Are these questionable Harvey nominations bad for comics? Not really. The fact is that no one is voting is because the awards are gradually becoming something of a joke, just because of nominations like NASCAR HEROES #5. And the more things become a joke, the less people are like to vote. It’s a vicious cycle. And it is probably best to pretend none of this happened. Because people made some very very very odd choices here. Just to be clear, I’m not knocking the nominees. I’m knocking the people who VOTED for this year’s nominees. I would love to sit down and hear what they were thinking. For instance, let’s look at the nominations for Best Cartoonist…you know, cartoonist…the hallowed profession of Kirby, Takahashi, Clowes.
NOTE: The first version of this post had a long section of art sample from the Harvey nominated cartoonists followed by a lot of art samples of non-Harvey-nominated cartoonists but I decided that was kind of using a blunderbuss and have removed it. Suffice to say that if you REALLY THINK LAR DESOUZA IS A BETTER CARTOONIST THAN EDDIE CAMPBELL OR JILL THOMPSON OR SEAN PHILLIPS, then let’s talk about it. Be prepared to defend your answer. I mean really defend it.
There are a lot of puzzling choices on the Harvey ballot, choices that are odd at best and uninformed at worst. For instance, someone pointed out to me that Jamie Grant was nominated as both best colorist and best inker for ALL-STAR SUPERMAN…but as inker he is a “Digital inker” who merely digitally fixes the pencils to a point where they are clean enough to be reproduced. Is this actually inking? Did anyone who voted in this category know what inking actually IS and why people are good or bad at it?

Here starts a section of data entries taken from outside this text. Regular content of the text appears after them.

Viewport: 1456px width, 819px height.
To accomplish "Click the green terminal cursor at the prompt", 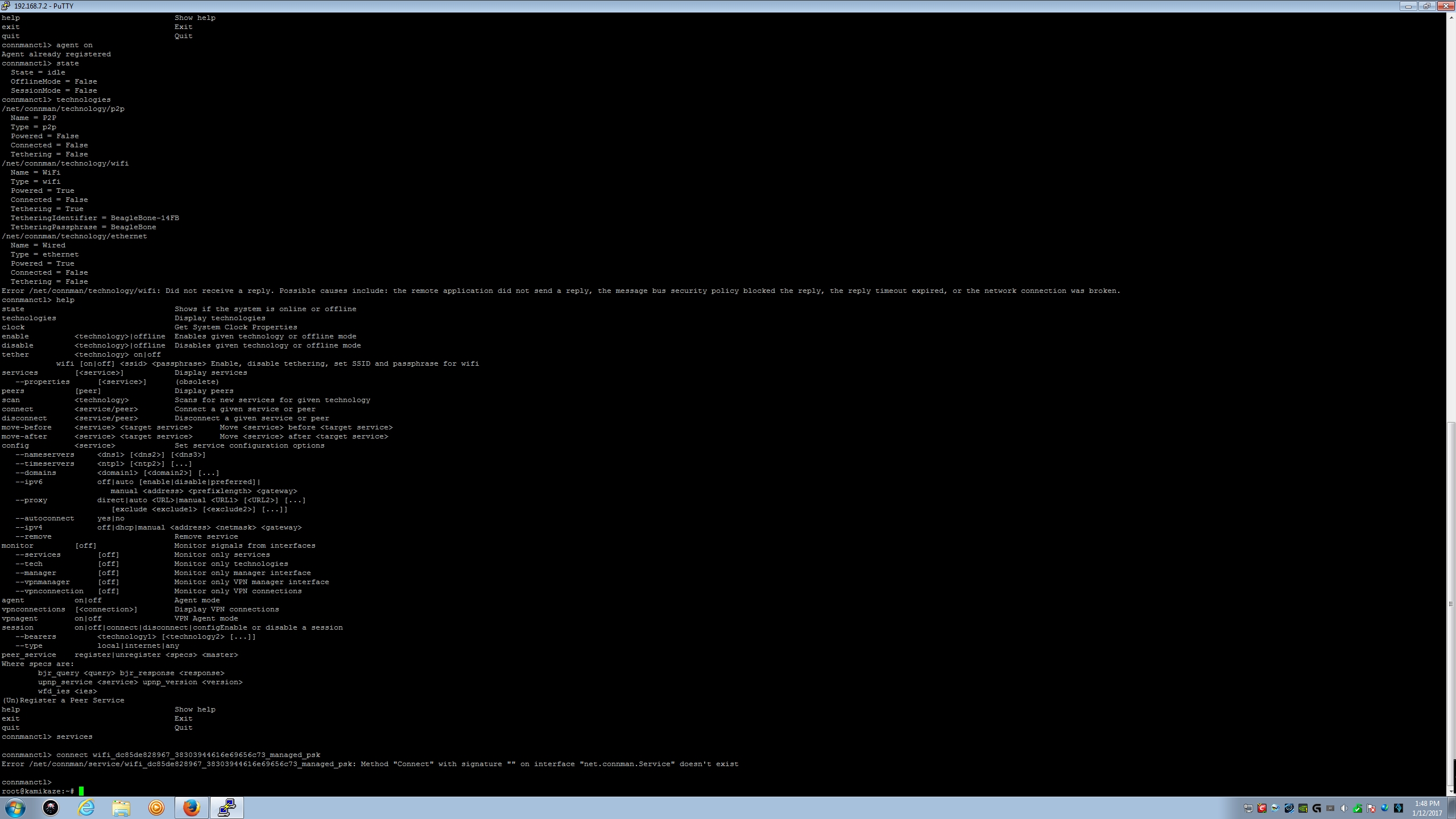I will (81, 791).
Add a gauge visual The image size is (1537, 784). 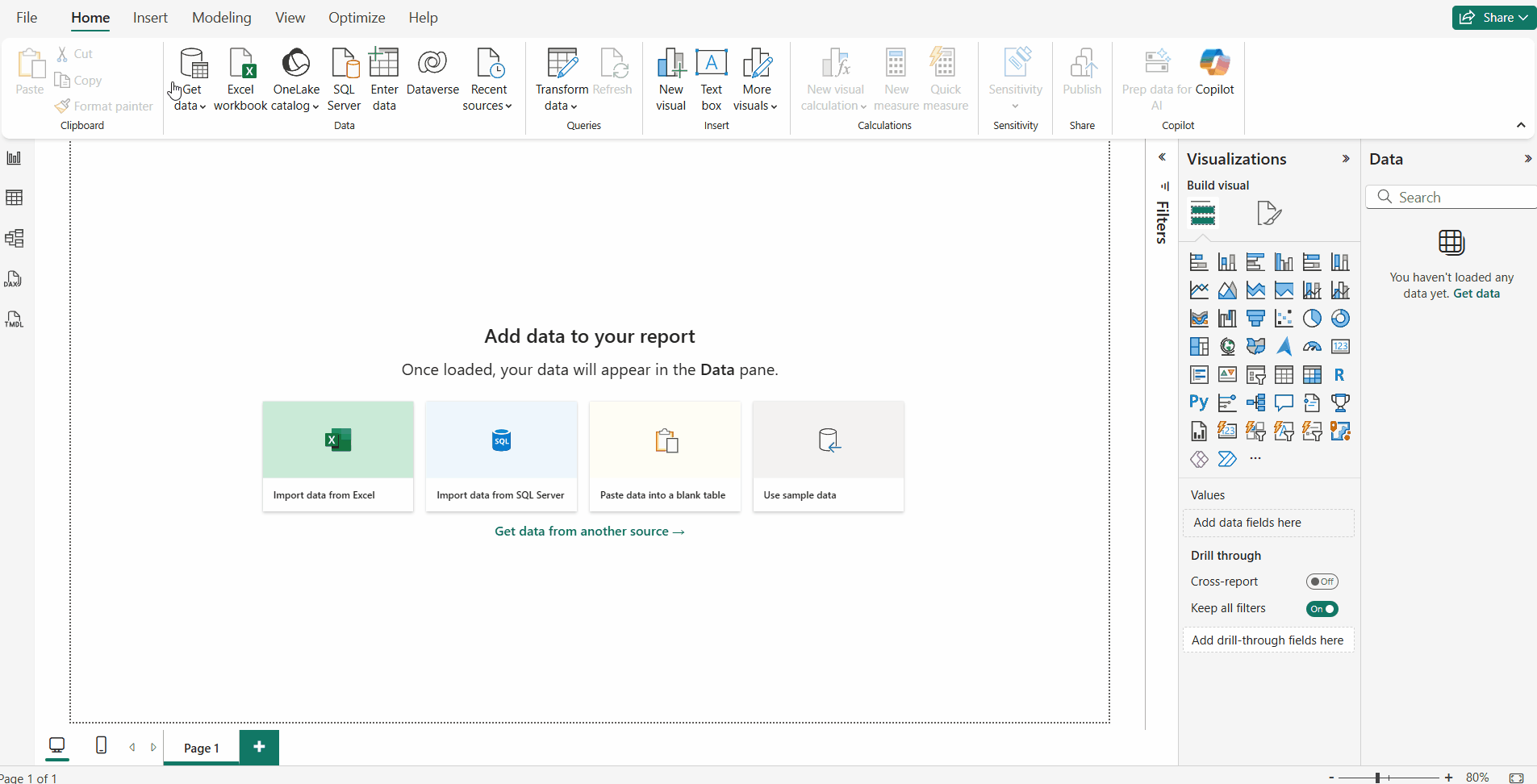1314,346
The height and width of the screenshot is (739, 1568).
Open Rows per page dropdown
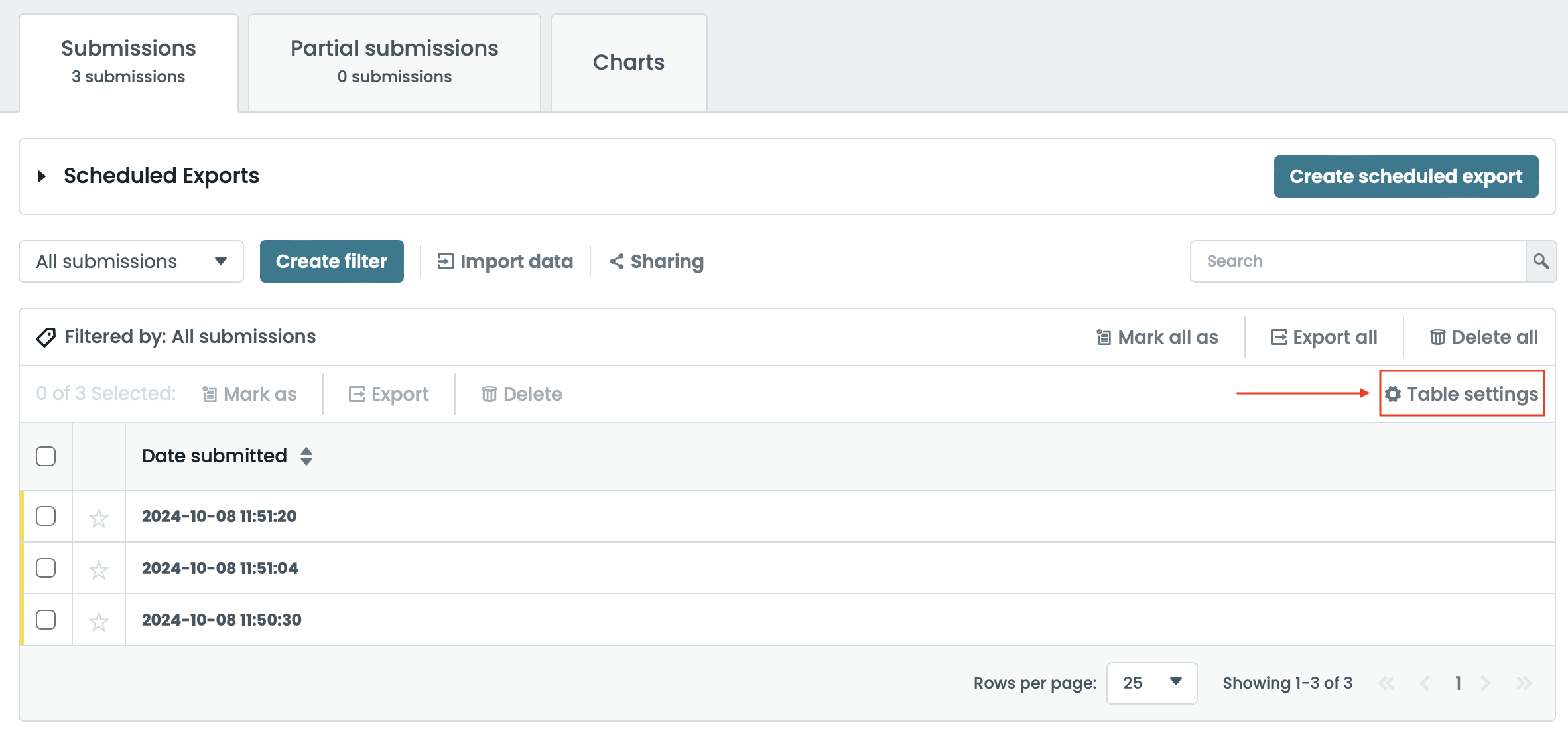click(x=1151, y=683)
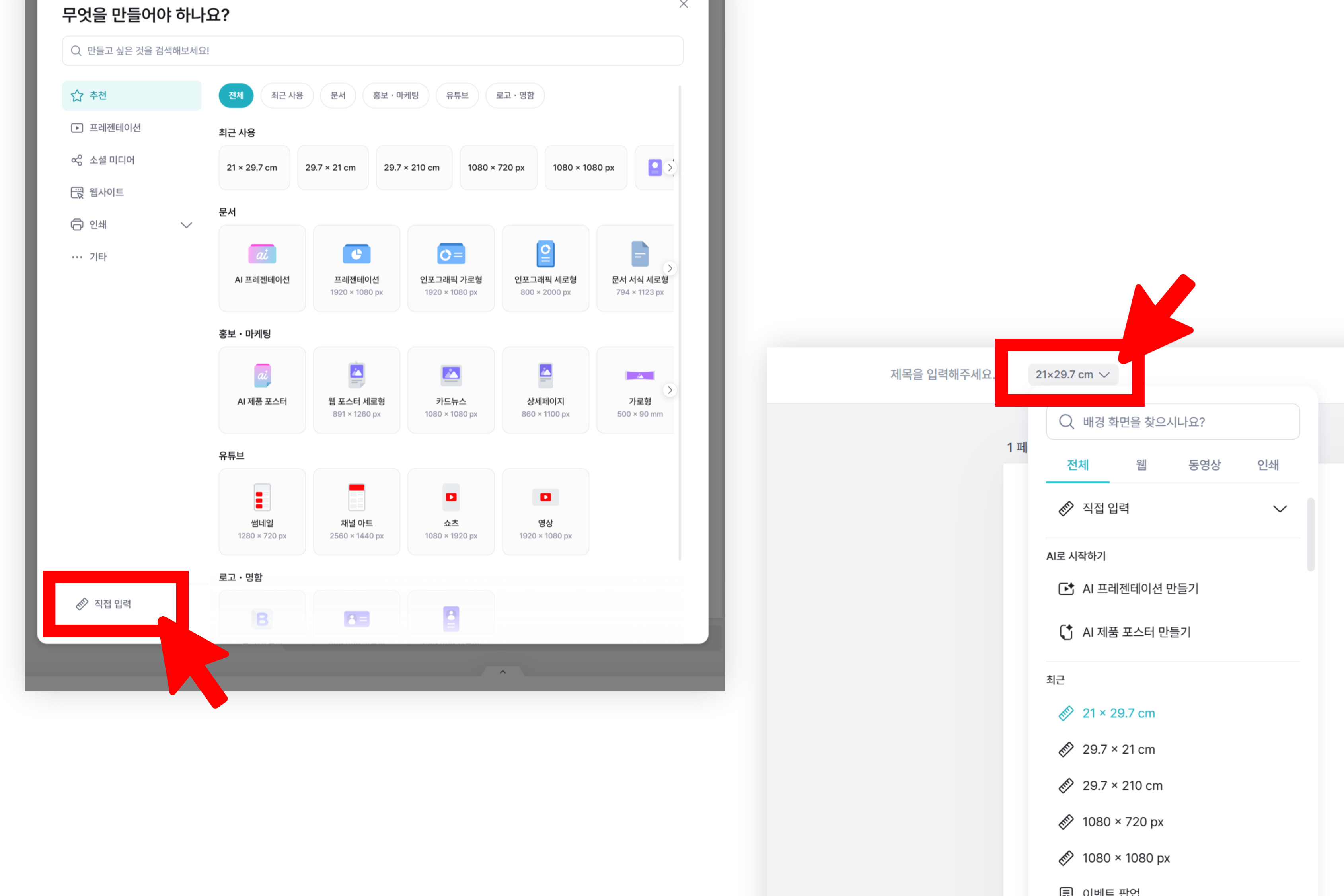The image size is (1344, 896).
Task: Click the AI 프레젠테이션 template icon
Action: (x=262, y=254)
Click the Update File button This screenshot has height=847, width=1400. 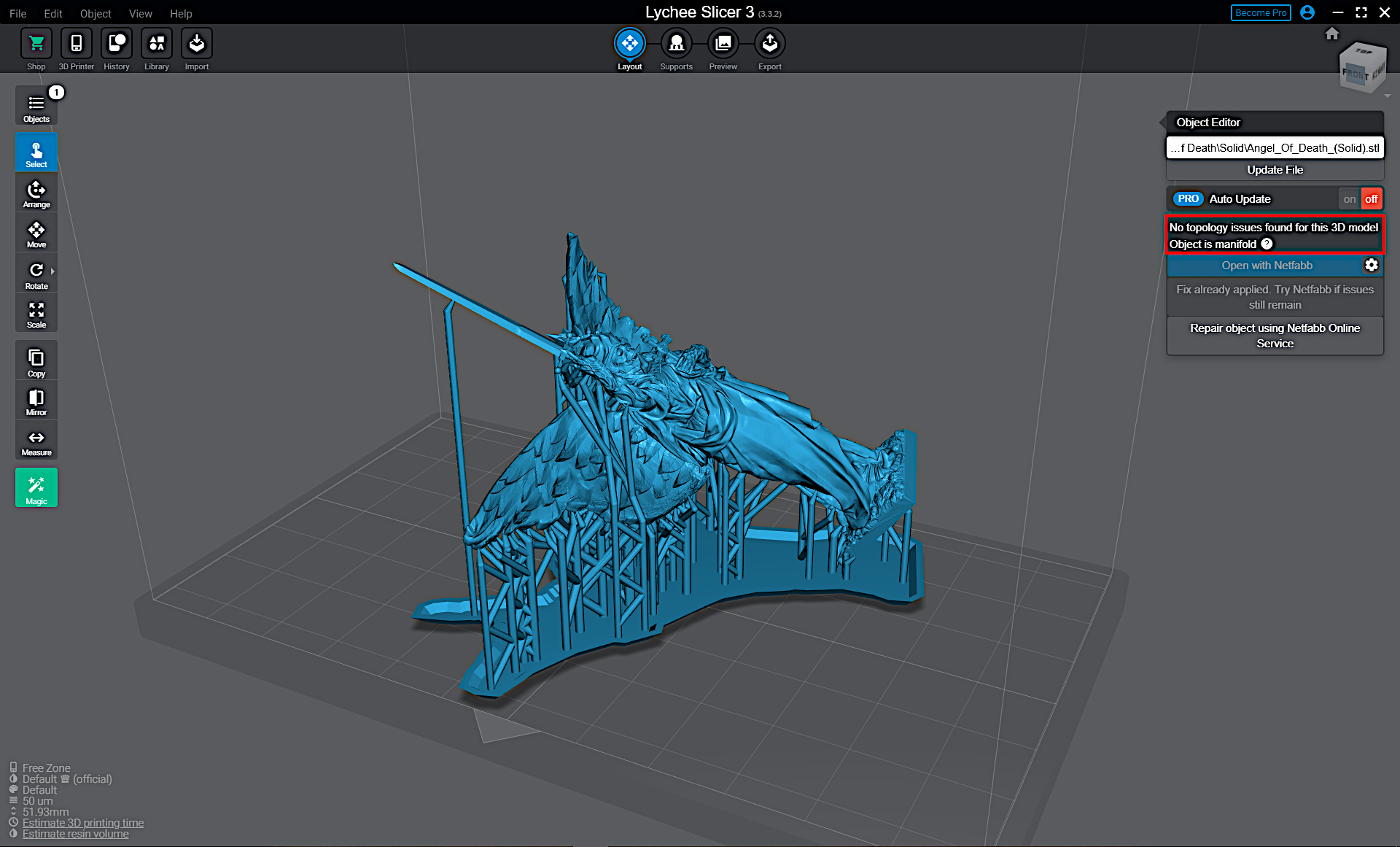[x=1275, y=169]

Or take the SPECIAL AWARD FOR EXCELLENCE IN PRESENTATION category:
COMPLETE LOCAL: HARDCOVER EDITION, Ryan Kelly and Brian Wood, Oni Press
KIRBY: KING OF COMICS, Mark Evanier, Abrams Books
QUEEN AND COUNTRY: VOLUME 3, Greg Rucka, Mike Norton, Steve Rolston, and Chris Samnee, Oni Press
TALL TALES, Al Jaffee, Abrams Books
WONDERMARK, VOL. 1: BEARDS OF OUR FOREFATHERS, David Malki, Dark Horse Comics
Now, I like Al Jaffee and TALL TALES just fine and it was a swell book but it was really a pretty ordinary little hardcover book, very well designed and executed, but there was nothing about it that made me leap up and cry “My God! This deserves an award!” Not compared to any random book published by Drawn & Quarterly, to name just one company. (PS: if the Doug Wright book doesn’t sweep of categories of this kind in 2010 I will be forced to eat my copy.)
Johanna Draper Carlson already has a post up on how to “fix” the Harveys. Seitler’s organized ballot stuffing exposé may increase calls for increased vigilance, but really, it’s up to us. Unless the people who this kind of thing irks actually get off our duffs and participate, the nominations will still be easy to game. And at this point, I’m not even sure anyone cares enough any more. Maybe Tom is right, and it’s just time to shut the thing down.